▶ Document segment
## begin
About the company. WEC is a major power company and natural gas supplier, founded in 1896. It works primarily in Wisconsin, where the company was founded, as well as Illinois, Minnesota, and Michigan. Its total number of clients is 4.4 million. The company is directly involved in its power plants’ design and construction, invests money in various kinds of industrial infrastructure and is involved in general city development planning.

What the chart shows. This company is known for long and steady stock price growth. It almost shrugged off the GFC and has been growing since 2009 (the only exception was a dip in 2015 that the company recovered from in 2016). The company has paid dividends four times a year for a long time.

Pros for investors. Excellent and steady stock price growth over 10 years, growing profits and turnover and a long history of yearly dividend payments.

Cons for investors. No significant cons.

3. CMS Energy (Consumers Energy)

Wind park

— Ticker: CMS

— Stock Exchange: NYSE

— Capitalization: $13B

— Annual turnover: $6.4B

— P/E: 22

— Beta: +0.12

— Annual dividends: 2.9%

— Yearly quotes change: +10%

— Quotes change for 5 years: +101%

— Quotes change for 10 years: +140%

— Profit change for 5 years: +6%

— Turnover change for 5 years: 0%

About the company. CMS is a Michigan-based energy company. It owns several thermal power stations run on natural gas and biofuel. It supplies both electricity and gas to its end users. The company also has its own bank, EnerBank USA.

What the chart shows. Compared to B&G food, CMS Energy was only mildly affected by the crisis of 2008. Later on, both companies’ stock prices behaved similarly: they recovered their pre-crisis standing in 2010 and set new records in 2016. The company has been paying dividends four times a year for quite a while, only missing one payment in 2010.

Pros for investors. A long history of yearly dividend payment. The highest price increase over the five-year period in this review and outstanding 10-year growth.

Cons for investors. The lowest dividends among all companies reviewed here.

4. DTE Energy

DTE Energy headquarters in Detroit, Michigan

— Ticker: DTE

— Stock Exchange: NYSE

— Capitalization: $18B

— Annual turnover: $11B

— P/E: 18

— Beta: +0.21

— Annual dividends: 3.2%

— Yearly quotes change: +16%

— Quotes change for 5 years: +88%

— Quotes change for 10 years: +104%

— Profit change for 5 years: +4%

— Turnover change for 5 years: +4%

About the company. A major energy company based in Detroit, Michigan. DTE is an electricity and gas provider that generates around 13 gigawatts of electricity. Most of DTE’s power plants run on traditional heat energy sources, but around nine percent of its power is nuclear generated. The company has recently begun to pay greater attention to alternative energy sources. DTE is currently building one of the largest solar plants in the US, on the Mississippi.

What the chart shows. DTE’s stock price dropped significantly in 2008 but the company managed to recover its pre-crisis position in 2011. In 2016, the company’s stock price was twice its 2011 value, setting a new record. DTE has been paying dividends four times a year for a long time.
## end
▶ Exercise
Reproduce the passage of the utility stock review starting at "Pros for investors. Excellent" and ending at "Energy (Consumers Energy)".

▶ Recorded data
## begin
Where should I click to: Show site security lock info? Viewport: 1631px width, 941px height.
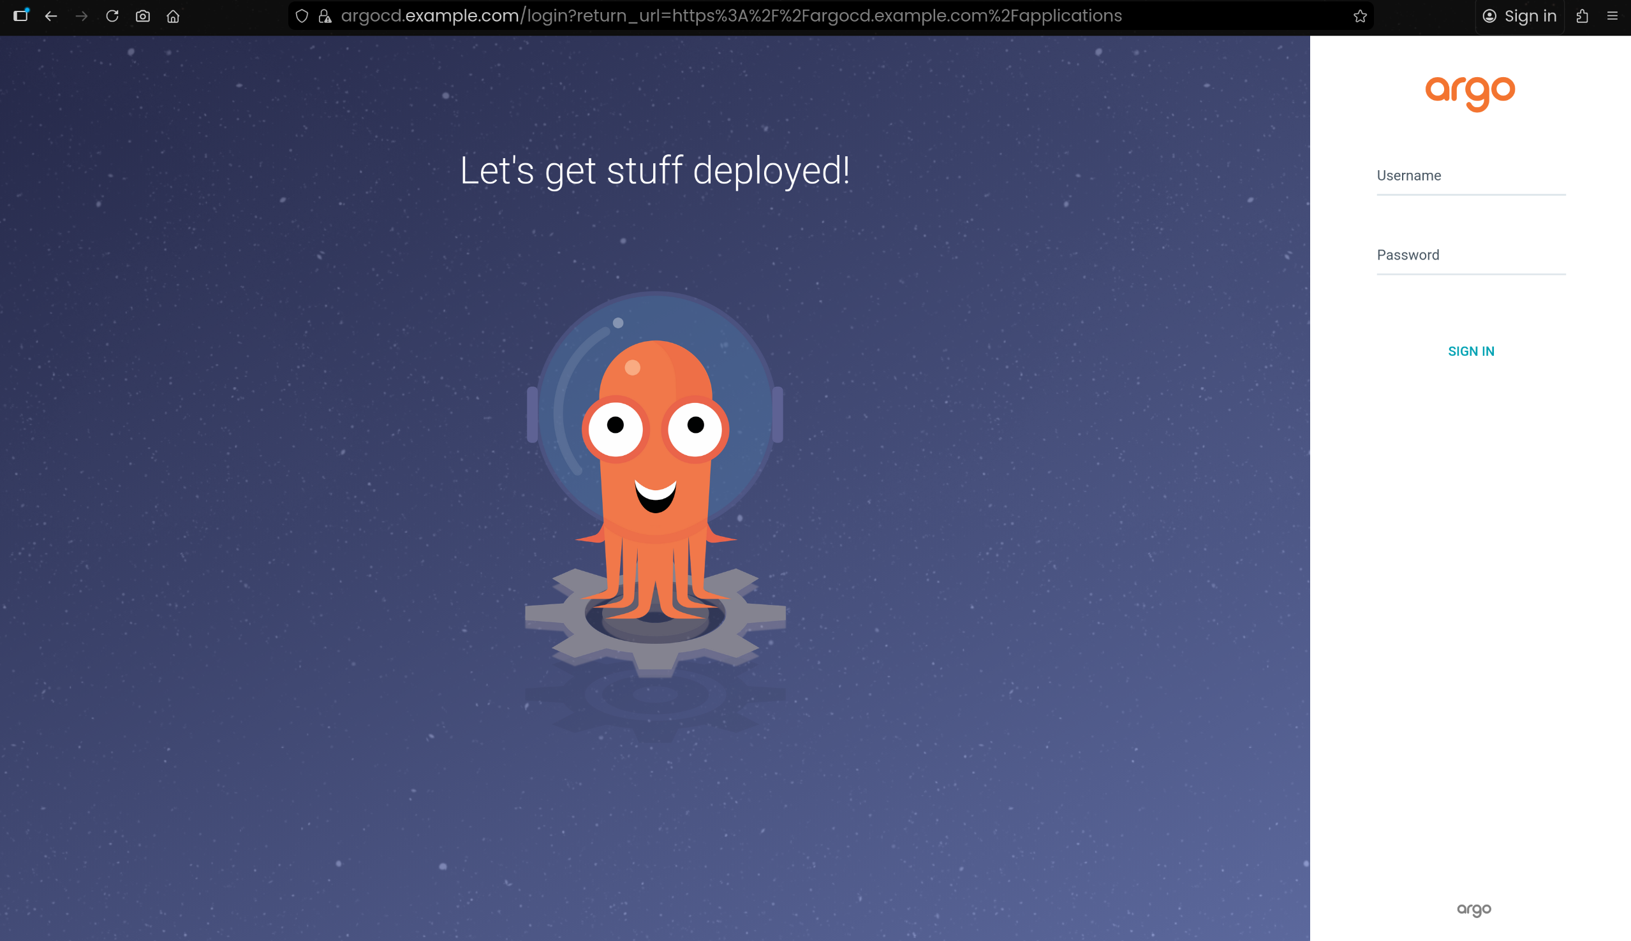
## end
▶ Expected answer
Pros for investors. Excellent and steady stock price growth over 10 years, growing profits and turnover and a long history of yearly dividend payments.

Cons for investors. No significant cons.

3. CMS Energy (Consumers Energy)